Aim of the task
Count the lines below that contain the word "will", and state only that number.

========

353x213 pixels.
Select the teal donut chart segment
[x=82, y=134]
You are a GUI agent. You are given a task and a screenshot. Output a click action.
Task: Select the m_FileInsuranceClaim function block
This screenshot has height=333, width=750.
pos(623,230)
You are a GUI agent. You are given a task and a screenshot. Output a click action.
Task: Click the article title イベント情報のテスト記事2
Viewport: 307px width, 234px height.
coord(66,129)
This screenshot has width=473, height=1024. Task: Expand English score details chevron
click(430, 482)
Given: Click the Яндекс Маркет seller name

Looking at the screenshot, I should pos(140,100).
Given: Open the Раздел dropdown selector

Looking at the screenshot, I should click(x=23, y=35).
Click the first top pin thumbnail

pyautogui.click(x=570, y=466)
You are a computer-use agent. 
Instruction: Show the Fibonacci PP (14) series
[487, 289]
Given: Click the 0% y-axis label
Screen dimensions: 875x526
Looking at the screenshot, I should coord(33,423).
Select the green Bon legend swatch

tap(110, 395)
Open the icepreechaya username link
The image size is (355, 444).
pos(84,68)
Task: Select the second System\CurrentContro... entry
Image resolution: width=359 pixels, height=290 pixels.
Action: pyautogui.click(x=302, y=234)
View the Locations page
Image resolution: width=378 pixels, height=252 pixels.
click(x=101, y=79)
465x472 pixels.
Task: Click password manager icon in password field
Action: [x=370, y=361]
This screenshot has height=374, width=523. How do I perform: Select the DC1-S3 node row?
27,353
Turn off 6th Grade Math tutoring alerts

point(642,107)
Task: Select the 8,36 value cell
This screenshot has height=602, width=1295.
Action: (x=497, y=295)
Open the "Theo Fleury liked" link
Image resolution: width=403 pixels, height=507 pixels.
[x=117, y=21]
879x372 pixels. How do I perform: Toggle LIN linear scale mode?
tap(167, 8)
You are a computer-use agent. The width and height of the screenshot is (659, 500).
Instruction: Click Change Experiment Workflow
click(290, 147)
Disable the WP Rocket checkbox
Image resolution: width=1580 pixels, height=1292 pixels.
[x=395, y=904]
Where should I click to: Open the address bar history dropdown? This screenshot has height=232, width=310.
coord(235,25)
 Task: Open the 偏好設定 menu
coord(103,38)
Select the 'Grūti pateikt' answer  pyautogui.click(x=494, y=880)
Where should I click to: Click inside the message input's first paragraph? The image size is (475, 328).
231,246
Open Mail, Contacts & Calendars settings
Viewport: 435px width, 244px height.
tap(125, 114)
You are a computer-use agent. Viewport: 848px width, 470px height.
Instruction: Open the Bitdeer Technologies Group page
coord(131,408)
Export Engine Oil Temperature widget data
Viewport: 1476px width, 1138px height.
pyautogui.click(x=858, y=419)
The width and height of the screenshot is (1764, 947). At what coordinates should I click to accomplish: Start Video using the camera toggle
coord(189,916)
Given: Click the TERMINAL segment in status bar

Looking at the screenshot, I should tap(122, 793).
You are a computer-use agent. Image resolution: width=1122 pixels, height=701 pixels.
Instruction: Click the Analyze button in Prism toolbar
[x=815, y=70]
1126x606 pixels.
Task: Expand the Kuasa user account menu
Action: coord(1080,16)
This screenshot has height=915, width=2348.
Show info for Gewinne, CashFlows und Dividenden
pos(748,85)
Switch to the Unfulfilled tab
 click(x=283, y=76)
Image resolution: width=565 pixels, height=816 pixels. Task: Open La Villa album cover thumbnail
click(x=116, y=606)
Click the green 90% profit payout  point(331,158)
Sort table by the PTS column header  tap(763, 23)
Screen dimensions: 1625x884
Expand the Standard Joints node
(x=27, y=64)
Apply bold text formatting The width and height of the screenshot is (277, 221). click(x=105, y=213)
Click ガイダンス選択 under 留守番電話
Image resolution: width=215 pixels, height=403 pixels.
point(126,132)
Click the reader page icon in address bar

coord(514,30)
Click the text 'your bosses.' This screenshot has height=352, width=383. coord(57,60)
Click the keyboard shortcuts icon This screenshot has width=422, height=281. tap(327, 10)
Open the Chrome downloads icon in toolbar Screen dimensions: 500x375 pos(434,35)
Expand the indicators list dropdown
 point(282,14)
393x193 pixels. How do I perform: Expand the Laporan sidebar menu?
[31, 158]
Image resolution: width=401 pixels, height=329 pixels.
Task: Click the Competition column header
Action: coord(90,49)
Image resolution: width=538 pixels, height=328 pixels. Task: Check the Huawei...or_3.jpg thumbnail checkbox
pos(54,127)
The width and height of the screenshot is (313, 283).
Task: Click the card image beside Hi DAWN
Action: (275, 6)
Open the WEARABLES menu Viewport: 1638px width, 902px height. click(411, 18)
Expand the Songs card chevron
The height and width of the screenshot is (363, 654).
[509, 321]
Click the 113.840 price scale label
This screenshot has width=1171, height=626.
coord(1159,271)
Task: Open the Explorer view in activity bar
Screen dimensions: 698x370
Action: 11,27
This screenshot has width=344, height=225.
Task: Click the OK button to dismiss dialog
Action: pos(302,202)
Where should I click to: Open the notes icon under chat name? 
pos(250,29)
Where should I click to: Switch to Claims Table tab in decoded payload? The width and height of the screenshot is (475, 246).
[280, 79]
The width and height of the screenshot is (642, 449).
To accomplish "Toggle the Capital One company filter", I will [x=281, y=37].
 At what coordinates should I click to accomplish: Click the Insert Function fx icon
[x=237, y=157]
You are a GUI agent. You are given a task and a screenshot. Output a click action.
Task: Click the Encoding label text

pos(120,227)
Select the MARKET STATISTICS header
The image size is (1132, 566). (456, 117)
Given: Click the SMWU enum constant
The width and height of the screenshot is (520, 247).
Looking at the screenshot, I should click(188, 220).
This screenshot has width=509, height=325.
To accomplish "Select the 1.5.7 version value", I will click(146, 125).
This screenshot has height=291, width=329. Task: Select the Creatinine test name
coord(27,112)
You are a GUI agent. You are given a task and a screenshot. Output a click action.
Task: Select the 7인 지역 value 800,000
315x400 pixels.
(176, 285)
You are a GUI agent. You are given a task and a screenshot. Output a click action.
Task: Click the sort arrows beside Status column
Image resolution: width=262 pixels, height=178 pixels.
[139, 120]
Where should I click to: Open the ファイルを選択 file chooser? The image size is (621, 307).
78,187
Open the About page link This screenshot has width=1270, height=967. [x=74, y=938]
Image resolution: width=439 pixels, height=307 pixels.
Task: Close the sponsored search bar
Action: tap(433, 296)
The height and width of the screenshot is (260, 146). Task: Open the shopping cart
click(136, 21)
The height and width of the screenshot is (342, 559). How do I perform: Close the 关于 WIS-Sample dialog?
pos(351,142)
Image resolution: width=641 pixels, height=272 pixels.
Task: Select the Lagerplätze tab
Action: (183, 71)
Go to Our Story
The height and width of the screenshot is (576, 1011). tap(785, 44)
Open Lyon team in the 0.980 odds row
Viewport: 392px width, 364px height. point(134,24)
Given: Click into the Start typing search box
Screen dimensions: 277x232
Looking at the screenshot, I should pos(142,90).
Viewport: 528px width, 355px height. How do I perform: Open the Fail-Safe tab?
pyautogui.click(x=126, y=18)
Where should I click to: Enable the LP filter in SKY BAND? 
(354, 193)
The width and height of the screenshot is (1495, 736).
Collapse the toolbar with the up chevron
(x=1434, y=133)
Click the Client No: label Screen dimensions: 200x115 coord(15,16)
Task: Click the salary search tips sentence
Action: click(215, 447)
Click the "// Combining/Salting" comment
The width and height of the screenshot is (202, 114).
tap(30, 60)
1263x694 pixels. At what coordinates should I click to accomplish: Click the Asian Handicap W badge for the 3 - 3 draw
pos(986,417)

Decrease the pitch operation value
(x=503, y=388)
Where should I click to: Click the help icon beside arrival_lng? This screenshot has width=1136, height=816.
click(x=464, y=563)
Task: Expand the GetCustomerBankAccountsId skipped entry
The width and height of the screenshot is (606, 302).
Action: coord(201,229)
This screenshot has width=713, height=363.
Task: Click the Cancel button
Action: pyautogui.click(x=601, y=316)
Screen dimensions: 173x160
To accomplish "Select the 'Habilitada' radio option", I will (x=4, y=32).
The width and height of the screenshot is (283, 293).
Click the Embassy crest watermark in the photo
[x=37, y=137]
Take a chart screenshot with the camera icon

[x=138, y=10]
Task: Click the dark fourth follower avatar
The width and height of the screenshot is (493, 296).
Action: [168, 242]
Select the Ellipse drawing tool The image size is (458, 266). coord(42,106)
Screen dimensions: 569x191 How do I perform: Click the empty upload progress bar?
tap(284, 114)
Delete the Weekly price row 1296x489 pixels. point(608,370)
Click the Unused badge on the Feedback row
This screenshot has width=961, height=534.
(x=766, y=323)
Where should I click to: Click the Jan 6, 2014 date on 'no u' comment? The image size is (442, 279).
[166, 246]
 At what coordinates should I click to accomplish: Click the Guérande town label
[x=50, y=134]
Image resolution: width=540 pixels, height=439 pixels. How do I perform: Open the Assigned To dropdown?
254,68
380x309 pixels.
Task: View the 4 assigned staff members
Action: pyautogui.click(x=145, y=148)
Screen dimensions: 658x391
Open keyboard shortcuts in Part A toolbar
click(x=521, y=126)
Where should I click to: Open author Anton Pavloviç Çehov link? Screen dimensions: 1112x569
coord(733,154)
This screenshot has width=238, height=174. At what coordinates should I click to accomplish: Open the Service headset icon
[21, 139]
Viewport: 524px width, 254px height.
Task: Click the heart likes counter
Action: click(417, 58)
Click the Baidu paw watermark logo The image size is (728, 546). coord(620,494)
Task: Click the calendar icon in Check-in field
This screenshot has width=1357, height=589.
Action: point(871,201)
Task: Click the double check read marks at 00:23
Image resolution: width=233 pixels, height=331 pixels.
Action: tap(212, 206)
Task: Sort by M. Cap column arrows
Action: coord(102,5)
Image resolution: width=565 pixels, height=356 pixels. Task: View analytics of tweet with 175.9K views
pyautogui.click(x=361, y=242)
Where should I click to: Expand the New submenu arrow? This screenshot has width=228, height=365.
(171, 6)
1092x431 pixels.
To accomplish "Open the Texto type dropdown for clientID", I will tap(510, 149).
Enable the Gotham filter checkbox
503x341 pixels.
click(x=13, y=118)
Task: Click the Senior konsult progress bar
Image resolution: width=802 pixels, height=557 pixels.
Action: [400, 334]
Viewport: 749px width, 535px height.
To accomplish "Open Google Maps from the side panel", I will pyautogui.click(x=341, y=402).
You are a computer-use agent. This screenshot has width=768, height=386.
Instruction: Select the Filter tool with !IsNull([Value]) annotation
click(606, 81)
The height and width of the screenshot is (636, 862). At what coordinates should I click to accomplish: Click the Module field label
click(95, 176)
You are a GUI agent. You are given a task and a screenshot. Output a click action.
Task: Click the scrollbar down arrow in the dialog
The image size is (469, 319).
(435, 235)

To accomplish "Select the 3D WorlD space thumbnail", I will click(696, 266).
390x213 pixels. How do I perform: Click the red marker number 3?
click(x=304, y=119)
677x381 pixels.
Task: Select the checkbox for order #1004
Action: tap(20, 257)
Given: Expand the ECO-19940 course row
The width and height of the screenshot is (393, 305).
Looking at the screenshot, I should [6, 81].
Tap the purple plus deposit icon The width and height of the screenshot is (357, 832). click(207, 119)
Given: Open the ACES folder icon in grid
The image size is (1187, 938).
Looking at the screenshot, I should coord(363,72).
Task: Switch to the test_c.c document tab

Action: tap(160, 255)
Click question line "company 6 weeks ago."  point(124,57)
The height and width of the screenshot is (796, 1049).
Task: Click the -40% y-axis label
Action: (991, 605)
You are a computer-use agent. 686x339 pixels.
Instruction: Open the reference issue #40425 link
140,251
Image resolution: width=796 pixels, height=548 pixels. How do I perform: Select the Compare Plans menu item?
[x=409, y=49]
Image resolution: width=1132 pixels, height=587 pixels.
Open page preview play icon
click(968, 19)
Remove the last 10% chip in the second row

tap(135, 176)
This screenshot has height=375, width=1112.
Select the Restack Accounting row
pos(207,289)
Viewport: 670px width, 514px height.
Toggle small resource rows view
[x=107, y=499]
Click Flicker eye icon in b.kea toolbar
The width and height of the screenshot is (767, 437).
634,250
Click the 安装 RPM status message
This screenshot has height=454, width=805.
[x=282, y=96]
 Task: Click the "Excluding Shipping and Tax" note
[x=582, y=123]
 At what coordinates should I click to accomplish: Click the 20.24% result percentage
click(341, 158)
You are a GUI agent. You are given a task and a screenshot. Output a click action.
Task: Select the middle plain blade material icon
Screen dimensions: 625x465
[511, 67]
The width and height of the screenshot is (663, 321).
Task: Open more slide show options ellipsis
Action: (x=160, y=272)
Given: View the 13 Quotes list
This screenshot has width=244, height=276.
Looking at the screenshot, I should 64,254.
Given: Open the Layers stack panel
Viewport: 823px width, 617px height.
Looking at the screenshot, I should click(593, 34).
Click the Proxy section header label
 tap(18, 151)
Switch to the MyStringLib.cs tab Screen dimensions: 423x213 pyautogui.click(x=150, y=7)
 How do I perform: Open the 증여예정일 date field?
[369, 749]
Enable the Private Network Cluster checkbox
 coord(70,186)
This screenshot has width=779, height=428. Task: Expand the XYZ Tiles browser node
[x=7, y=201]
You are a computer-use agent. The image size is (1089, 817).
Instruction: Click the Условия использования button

========

Written answer
6